**Tarefas do exercício:**
a – Resuma em duas frases o texto sobre a luta entre B. J. Penn e Nick Diaz.
b – Reproduza palavra por palavra, do texto sobre a luta entre B. J. Penn e Nick Diaz, o trecho que vai de "No UFC 137 tive" até "alguma, passar despercebidas.".

**Bloco de texto:**
□ □ □ □ □
No UFC 137 tive o privilégio de acompanhar a luta entre B. J. Penn e Nick Diaz. Essa luta ou, mais precisamente, a maneira como ela se desdobrou passou a chamar minha atenção por um tempo, diríamos, assim, além do normal. Volta e meia, me via pensando ainda sobre ela. Não era nem tanto pelo resultado que, aliás, também estava de acordo. Mas, acredito que tenha sido, talvez, por ter-me sugerido (ou até mesmo revelado) algumas coisas de grande valor desses dois lutadores, e que não podem, de forma alguma, passar despercebidas.
□ □ □ □ □
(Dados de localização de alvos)

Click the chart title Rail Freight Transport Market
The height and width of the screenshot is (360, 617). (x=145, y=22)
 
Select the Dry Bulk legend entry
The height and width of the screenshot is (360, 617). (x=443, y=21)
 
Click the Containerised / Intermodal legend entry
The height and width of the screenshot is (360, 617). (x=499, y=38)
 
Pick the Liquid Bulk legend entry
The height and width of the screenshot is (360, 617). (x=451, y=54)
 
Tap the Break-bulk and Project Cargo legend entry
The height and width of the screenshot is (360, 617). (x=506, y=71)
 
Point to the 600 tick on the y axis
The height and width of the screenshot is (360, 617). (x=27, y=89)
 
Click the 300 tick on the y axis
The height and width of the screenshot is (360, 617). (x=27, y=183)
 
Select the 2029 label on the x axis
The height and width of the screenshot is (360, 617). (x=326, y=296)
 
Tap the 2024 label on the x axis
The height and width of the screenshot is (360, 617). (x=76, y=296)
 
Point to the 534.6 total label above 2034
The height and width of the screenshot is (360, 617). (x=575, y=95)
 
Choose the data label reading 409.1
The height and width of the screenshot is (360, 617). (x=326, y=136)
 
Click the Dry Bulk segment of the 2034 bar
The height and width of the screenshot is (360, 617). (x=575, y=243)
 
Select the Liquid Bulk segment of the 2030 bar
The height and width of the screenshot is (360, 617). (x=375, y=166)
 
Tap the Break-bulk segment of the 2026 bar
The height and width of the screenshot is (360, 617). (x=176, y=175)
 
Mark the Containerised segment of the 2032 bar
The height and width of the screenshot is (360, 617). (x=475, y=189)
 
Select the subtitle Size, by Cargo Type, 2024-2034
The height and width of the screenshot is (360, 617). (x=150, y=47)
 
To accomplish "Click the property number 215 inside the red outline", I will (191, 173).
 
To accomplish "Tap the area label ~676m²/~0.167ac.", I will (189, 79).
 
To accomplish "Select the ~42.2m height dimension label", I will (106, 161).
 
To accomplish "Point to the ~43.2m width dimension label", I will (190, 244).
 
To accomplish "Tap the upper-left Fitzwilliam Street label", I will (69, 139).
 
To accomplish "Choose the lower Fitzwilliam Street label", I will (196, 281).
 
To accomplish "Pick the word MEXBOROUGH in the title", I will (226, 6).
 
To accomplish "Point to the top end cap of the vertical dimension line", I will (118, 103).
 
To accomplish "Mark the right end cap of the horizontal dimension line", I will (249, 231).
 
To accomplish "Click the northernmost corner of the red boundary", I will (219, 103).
□ □ □ □ □
**Em resposta:**
a – Quem escreve teve o privilégio de acompanhar, no UFC 137, a luta entre B. J. Penn e Nick Diaz, e a maneira como ela se desdobrou ocupou seus pensamentos por mais tempo que o normal. O motivo não foi tanto o resultado, mas o fato de a luta ter sugerido, ou até revelado, coisas de grande valor desses dois lutadores que não podem passar despercebidas.

b –
No UFC 137 tive o privilégio de acompanhar a luta entre B. J. Penn e Nick Diaz. Essa luta ou, mais precisamente, a maneira como ela se desdobrou passou a chamar minha atenção por um tempo, diríamos, assim, além do normal. Volta e meia, me via pensando ainda sobre ela. Não era nem tanto pelo resultado que, aliás, também estava de acordo. Mas, acredito que tenha sido, talvez, por ter-me sugerido (ou até mesmo revelado) algumas coisas de grande valor desses dois lutadores, e que não podem, de forma alguma, passar despercebidas.